Following is the a design of RNN,
for complete code, see https://www.youtube.com/watch?v=0_PgWWmauHk
-> https://github.com/patrickloeber/pytorch-examples/blob/master/rnn-lstm-gru/main.py

This uses rnn to predict mnist digits.
Uses Row-wise Flattening of a 2d mnist matrix.

With

input_size = 28 # H_in - input_size – The number of expected features in the input x # size of each vector (row or col wise)
sequence_length = 28 # L - sequence length or the number of time steps

Uses 2 stacked layers in rnn.

The output_size is transformed after rnn, at

        self.fc = nn.Linear(hidden_size, num_classes)
        # @shape: (batch_size, 128) -> (batch_size, 10)
        (//...) 
        out = self.fc(out)

class RNN(nn.Module):
    def __init__(self, input_size, hidden_size, num_layers, num_classes):
        super(RNN, self).__init__()
        self.num_layers = num_layers
        self.hidden_size = hidden_size

        # RNN — PyTorch 2.5 documentation
        # https://pytorch.org/docs/stable/generated/torch.nn.RNN.html
        self.rnn = nn.RNN(input_size, hidden_size, num_layers, batch_first=True, nonlinearity="tanh", bidirectional=False)
        # @shape: 28, 128, 2

        # or:
        # self.gru = nn.GRU(input_size, hidden_size, num_layers, batch_first=True)
        # self.lstm = nn.LSTM(input_size, hidden_size, num_layers, batch_first=True)
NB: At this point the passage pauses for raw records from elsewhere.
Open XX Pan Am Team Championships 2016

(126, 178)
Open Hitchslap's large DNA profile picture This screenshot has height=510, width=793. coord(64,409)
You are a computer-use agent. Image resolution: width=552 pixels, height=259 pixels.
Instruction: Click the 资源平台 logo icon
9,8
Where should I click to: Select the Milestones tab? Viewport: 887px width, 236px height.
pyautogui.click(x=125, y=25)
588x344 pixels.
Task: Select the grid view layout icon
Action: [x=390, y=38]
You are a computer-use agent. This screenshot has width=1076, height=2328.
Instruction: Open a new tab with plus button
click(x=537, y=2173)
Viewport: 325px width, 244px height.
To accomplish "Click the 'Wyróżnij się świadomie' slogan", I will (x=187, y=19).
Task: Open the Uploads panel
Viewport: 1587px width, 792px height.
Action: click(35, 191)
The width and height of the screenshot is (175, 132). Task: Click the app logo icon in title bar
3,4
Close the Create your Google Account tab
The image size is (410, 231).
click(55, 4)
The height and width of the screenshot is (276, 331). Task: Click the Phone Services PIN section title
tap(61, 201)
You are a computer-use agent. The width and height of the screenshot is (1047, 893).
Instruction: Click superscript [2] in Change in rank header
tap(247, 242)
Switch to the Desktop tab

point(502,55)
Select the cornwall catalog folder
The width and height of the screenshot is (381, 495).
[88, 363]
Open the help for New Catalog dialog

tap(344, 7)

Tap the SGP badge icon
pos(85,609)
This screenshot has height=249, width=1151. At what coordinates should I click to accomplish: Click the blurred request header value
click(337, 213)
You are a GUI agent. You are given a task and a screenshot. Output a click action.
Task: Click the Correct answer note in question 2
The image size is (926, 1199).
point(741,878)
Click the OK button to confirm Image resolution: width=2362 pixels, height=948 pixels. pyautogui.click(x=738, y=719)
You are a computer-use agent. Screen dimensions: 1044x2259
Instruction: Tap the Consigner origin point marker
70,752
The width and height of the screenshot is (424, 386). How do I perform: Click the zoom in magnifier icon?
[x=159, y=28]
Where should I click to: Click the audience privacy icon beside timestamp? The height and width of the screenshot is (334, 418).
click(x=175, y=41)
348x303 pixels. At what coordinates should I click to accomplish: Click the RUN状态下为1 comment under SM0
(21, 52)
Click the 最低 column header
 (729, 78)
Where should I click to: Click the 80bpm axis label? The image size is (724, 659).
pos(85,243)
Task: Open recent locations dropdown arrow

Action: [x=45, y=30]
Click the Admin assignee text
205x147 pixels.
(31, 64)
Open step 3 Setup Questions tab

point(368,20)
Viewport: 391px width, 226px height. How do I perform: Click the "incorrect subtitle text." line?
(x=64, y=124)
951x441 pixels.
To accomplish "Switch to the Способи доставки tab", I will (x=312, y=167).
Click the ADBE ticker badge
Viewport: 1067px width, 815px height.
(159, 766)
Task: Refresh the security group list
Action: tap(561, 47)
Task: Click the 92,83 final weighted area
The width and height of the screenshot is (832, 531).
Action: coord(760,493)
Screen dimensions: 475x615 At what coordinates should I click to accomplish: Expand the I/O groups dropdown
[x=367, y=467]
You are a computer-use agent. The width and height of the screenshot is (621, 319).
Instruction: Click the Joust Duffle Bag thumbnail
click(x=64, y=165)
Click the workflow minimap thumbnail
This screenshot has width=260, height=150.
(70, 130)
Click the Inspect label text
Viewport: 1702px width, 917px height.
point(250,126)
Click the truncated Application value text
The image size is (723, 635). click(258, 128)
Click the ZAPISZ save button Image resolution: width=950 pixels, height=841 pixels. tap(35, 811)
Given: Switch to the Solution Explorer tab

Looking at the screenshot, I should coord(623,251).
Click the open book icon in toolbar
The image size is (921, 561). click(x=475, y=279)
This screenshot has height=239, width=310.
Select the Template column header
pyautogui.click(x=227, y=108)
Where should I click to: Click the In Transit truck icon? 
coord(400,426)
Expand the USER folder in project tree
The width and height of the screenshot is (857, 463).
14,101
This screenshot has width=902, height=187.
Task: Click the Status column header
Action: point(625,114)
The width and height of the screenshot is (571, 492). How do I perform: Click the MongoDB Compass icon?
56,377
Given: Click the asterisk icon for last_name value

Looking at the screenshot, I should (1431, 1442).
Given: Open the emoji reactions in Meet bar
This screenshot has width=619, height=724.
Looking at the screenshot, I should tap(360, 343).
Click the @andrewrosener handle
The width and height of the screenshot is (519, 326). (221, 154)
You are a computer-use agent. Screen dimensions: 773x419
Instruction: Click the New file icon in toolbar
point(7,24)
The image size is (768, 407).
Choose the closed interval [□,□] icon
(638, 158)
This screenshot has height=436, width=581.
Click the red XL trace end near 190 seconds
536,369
        self.fc = nn.Linear(hidden_size, num_classes)
        # @shape: (batch_size, 128) -> (batch_size, 10)

    def forward(self, x: Tensor):
        # Set initial hidden states (and cell states for LSTM)
        h0 = torch.zeros(self.num_layers, x.size(0), self.hidden_size).to(device)
        # @nota: n = batch_size = 100
        # @shape: x: (batch_size, sequence_length, input_size) = (n, 28, 28)
        # @shape: h0: (2, n, 128)

        # or with:
        # c0 = torch.zeros(self.num_layers, x.size(0), self.hidden_size).to(device)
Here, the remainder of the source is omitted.